▶ _Work instructions_
Extend the article on mobile operators and long-tail content, picking up right after its final sentence.

By octubre 5, 2016Sin categoría

Recently, this writer was chatting with a colleague about the growth of high-quality video content. He happened to mention that his 11 year-old daughter was already editing 360-degree video content in school.

Not that long ago the “long tail” was another term for “don’t go there” for many operators. It referred to the connectivity and content stuff that they would leave for wholesale providers to look after. Operators would simply be happy to connect those wholesalers at cost and take a proportion of whatever the potential revenue was. There might be very little revenue or occasionally there might be a lot. Either way, once their costs were covered they were in a risk-managed place. They were able to share in unplanned revenue for very little cost, most of which was fixed. So called “3rd parties” manged the content and associated regulatory risks. To be fair, operators were often just coping with the growth of data and SMS in their core businesses.

As data has become more available to consumers on an unlimited basis, operators have been reinventing themselves as more nuanced digital service providers and in-house content generators (e.g. BT Sport in the UK). This has provided much needed value-add as well as differentiation. Something else has been going on at the most progressive operators however as they have realised the battle ground is no longer on the much worn centre ground of unlimited data. Competing only with more and more unlimited data seems akin to supermarkets only competing by selling more of their “staples” like milk and bread at or close to cost. Supermarket profit-generators are more likely to be in the much wider range of differentiated products or “occasional items”.

▶ _Supplied entries_
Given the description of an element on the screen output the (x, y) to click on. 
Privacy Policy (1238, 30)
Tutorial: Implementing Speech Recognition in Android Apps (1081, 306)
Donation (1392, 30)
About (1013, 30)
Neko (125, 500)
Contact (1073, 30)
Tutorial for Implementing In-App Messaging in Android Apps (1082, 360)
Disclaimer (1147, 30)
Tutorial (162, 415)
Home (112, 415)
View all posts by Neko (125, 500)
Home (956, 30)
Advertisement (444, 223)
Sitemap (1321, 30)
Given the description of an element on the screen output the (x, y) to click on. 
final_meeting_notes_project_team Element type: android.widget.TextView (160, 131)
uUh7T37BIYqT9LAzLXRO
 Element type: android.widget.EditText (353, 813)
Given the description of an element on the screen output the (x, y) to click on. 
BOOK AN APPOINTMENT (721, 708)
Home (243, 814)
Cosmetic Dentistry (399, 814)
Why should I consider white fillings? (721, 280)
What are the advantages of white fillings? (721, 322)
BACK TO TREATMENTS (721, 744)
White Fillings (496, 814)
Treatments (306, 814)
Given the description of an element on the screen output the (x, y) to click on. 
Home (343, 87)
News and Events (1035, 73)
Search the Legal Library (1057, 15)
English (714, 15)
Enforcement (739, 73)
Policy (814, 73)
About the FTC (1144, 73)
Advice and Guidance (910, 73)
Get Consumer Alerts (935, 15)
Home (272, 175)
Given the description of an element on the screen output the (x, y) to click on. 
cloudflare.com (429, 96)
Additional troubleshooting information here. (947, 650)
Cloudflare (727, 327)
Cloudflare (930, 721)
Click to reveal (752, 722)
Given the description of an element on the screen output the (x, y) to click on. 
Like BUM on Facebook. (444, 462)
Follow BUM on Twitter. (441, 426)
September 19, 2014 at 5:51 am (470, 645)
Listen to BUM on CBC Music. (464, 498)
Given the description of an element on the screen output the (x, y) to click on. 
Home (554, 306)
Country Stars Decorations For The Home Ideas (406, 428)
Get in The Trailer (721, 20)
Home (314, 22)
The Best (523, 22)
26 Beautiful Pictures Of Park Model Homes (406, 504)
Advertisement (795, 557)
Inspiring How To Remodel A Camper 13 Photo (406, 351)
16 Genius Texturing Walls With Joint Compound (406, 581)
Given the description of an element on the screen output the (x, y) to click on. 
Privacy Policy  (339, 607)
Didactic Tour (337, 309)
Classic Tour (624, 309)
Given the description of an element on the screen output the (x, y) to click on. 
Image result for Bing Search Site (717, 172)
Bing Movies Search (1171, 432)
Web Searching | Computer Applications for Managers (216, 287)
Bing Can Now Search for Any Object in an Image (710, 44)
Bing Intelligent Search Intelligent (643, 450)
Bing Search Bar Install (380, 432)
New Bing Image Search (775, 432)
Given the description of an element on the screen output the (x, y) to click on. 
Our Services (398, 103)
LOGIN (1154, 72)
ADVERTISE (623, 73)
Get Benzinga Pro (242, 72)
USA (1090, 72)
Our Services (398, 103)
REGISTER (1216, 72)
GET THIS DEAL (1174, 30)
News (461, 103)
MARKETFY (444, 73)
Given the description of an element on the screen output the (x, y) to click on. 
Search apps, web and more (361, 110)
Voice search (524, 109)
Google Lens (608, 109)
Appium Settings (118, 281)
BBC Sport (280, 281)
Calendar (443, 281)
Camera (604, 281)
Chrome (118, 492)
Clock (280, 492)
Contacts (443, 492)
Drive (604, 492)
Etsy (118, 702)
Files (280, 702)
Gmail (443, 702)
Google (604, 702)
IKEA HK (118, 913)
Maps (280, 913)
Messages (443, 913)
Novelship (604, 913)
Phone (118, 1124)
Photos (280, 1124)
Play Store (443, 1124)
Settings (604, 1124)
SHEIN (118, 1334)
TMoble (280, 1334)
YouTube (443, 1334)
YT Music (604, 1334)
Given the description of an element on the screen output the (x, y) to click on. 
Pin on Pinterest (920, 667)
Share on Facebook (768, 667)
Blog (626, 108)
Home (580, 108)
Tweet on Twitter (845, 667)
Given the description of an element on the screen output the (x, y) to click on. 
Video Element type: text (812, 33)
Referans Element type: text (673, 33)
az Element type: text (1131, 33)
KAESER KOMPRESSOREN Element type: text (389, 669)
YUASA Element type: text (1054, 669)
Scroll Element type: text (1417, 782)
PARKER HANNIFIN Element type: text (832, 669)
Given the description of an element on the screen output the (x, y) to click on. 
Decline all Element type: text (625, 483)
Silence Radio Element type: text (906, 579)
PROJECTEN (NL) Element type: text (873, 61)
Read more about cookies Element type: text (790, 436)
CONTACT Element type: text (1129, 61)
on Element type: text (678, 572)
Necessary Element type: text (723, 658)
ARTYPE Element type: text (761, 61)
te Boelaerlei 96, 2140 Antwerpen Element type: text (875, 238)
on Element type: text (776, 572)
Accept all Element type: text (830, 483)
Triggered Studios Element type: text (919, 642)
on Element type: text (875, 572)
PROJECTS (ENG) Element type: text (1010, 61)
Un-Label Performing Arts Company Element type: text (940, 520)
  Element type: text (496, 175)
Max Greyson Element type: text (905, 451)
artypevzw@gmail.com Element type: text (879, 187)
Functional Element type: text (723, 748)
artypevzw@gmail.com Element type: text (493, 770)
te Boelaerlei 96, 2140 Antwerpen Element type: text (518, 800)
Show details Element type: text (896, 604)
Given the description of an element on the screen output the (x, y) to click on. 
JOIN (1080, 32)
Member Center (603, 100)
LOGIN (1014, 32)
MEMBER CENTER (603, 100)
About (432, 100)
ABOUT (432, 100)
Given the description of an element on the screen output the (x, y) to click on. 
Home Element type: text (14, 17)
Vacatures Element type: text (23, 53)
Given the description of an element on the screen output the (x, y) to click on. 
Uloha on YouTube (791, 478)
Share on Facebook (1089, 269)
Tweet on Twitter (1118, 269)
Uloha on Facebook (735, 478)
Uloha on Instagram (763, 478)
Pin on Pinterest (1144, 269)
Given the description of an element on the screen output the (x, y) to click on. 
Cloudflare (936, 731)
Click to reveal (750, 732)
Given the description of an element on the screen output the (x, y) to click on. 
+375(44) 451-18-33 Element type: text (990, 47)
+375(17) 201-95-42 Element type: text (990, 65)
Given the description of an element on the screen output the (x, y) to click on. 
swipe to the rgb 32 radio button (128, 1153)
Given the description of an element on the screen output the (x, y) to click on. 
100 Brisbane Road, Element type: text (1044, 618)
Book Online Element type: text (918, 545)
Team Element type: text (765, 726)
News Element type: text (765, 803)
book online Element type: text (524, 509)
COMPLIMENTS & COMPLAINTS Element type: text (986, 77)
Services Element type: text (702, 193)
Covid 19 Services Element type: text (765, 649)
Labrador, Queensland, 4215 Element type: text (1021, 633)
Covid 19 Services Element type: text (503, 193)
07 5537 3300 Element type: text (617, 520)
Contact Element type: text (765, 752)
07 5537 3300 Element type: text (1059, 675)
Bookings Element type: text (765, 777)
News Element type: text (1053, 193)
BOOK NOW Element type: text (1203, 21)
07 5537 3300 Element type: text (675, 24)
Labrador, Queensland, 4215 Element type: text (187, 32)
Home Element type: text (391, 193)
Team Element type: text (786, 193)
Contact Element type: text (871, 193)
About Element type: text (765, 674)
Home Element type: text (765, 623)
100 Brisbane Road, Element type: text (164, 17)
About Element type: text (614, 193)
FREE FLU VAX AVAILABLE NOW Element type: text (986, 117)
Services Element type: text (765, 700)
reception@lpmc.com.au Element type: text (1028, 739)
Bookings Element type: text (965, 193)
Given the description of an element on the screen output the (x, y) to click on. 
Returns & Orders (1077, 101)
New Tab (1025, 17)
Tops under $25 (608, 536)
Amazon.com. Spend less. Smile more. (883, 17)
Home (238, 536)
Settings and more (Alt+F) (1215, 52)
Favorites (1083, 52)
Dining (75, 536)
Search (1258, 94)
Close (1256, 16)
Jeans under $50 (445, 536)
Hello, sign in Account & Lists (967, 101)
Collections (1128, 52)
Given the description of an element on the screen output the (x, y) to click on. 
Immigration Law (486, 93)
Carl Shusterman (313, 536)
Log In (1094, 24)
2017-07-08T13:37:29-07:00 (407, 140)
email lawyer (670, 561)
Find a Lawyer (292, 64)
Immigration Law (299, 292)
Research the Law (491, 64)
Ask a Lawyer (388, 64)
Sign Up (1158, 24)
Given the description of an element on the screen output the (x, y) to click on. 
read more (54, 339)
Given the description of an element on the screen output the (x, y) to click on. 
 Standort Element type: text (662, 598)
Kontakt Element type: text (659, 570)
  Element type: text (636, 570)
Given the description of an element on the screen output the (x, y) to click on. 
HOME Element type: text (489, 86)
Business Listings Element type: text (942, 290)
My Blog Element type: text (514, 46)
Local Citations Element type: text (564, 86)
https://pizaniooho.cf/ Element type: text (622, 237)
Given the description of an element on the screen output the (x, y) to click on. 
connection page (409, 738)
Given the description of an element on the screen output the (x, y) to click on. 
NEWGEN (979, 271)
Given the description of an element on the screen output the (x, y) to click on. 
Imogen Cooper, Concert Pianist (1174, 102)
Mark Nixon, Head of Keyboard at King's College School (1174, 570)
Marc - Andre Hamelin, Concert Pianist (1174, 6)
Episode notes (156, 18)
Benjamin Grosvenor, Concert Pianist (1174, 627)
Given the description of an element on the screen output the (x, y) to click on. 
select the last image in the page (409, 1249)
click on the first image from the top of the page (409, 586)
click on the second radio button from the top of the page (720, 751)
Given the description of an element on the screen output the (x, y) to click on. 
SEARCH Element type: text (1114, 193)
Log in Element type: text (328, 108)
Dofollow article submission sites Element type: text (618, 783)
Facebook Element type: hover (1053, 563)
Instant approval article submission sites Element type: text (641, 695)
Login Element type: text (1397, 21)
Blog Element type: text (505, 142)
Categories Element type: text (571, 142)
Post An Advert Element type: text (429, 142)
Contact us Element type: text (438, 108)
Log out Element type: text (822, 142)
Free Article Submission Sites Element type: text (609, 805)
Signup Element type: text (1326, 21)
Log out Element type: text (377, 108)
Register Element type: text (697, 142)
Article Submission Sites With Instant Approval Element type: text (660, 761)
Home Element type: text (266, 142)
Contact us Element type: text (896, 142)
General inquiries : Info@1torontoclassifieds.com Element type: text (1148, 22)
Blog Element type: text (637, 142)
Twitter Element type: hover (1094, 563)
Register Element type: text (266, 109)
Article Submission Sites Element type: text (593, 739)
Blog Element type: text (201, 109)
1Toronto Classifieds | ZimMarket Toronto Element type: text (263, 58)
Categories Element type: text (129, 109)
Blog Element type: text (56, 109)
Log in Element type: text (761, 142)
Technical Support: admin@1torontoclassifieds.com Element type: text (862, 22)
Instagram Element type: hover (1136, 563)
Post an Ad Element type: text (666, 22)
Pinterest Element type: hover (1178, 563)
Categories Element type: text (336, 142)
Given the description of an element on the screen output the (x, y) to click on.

▶ _The output_
Similarly for operators, virtualisation of network elements is enabling more rapid launch and tighter control of unique services and service enablers.  This is music to the ears of the “micro” segmentation-lovers in the marketing department of such advanced operators. It provides more control of a wider range of services at lower costs.

While the “11 year-old, video-editing daughter segment” is unlikely to be a well targeted segment amongst too many operators, that might change. Similarly, virtual reality is perhaps as likely to ignite the enthusiasm (or revenue) of so-called “traditionalist” classical concert-goers as “innovative” gamers. Some of those traditionalists might even represent more value over time. (By the way, if you doubt this, check out https://www.laphil.com/vanbeethoven ).

Micro-segmentation can now realistically be driven by big-data enrichment. It can be managed closely and backed by the ability to rapidly activate service slices towards consumers or service-enablers for still well-liked wholesale providers and partners. Services can be enabled in days or hours as opposed to what previously would have taken months and a huge amount of cost.

Here’s to the outliers, the hackers, the service-spinners and the under-valued “segments of one” in the long tail.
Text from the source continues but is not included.